Unlike economy-based hybrid systems, the P1’s system was not designed to reduce fuel use at low speeds, but to serve as a torque-fill for the combustion V8 at low rpm before the turbos had a chance to spool. This differs from a mild-hybrid set-up by directly sending power to the drivetrain independently of the internal combustion engine, rather than assisting the turbos mechanically before combustion. The McLaren Speedtail is also a parallel hybrid in that sense, but has a much larger electric motor and battery pack that adds a total of 230kW or 308bhp for a 1055bhp maximum figure. The P1 also differs from most other parallel hybrids by having the need to be charged, but this is due to it not having the ability to draw power from a regenerative braking system, which was specified by McLaren engineers as so not to negatively influence brake feel.
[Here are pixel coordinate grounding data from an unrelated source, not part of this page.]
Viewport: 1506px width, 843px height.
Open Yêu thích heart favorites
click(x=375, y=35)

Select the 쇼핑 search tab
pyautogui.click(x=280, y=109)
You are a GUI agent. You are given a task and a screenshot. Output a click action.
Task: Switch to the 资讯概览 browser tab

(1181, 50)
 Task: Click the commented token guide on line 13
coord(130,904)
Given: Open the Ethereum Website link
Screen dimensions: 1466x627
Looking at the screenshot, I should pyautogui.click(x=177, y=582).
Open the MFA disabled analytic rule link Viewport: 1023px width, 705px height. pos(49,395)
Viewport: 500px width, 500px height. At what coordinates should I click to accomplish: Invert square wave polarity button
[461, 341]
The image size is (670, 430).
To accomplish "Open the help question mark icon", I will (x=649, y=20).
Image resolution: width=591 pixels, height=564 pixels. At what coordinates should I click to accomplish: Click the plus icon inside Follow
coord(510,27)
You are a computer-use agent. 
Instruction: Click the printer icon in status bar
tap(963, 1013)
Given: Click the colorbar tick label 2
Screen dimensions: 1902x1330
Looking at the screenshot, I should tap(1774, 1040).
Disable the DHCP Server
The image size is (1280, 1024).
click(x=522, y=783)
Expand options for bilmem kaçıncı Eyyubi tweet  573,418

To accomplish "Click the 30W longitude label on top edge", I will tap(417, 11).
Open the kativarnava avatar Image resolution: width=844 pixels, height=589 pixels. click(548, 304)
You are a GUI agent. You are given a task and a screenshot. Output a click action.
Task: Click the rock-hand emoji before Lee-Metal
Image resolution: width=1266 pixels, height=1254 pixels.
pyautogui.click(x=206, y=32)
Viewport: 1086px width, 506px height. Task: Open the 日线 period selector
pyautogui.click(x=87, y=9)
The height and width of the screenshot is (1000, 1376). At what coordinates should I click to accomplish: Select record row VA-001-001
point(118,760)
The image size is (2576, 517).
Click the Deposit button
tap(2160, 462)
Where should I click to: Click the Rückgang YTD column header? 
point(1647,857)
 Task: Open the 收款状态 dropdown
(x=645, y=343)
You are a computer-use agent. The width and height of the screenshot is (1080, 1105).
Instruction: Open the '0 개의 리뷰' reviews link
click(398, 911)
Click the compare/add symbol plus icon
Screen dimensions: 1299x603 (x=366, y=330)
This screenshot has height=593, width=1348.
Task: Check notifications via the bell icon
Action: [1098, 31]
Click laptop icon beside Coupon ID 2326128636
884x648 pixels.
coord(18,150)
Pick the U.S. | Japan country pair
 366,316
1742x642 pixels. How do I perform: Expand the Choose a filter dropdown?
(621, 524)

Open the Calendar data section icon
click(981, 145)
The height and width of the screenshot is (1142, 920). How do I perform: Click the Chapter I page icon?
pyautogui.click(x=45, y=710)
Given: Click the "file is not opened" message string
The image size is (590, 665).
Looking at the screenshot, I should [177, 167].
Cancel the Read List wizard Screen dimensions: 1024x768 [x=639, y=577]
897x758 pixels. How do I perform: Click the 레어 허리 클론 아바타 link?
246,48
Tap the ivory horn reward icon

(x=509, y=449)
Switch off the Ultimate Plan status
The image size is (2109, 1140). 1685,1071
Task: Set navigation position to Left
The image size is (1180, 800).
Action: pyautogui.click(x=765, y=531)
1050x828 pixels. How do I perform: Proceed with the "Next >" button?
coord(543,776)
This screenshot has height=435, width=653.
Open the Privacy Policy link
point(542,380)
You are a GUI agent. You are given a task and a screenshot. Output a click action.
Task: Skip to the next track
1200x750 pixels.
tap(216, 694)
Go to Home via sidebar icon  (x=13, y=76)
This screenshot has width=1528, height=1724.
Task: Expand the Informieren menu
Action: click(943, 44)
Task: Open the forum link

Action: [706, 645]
This is where combined and maximum power figures can become more opaque than a simple brake horsepower figure though. Some manufacturers like to quote total system power which is a sum of the total power from each power source. This doesn’t accurately represent how much power the car is able to produce at any one time though, as the electric motor and combustion engine will reach those peaks at different points in the rev range. The more accurate figure as given to us by McLaren for example, is a maximum figure which is the highest power figure the two motors will produce together at any one time in the rev range.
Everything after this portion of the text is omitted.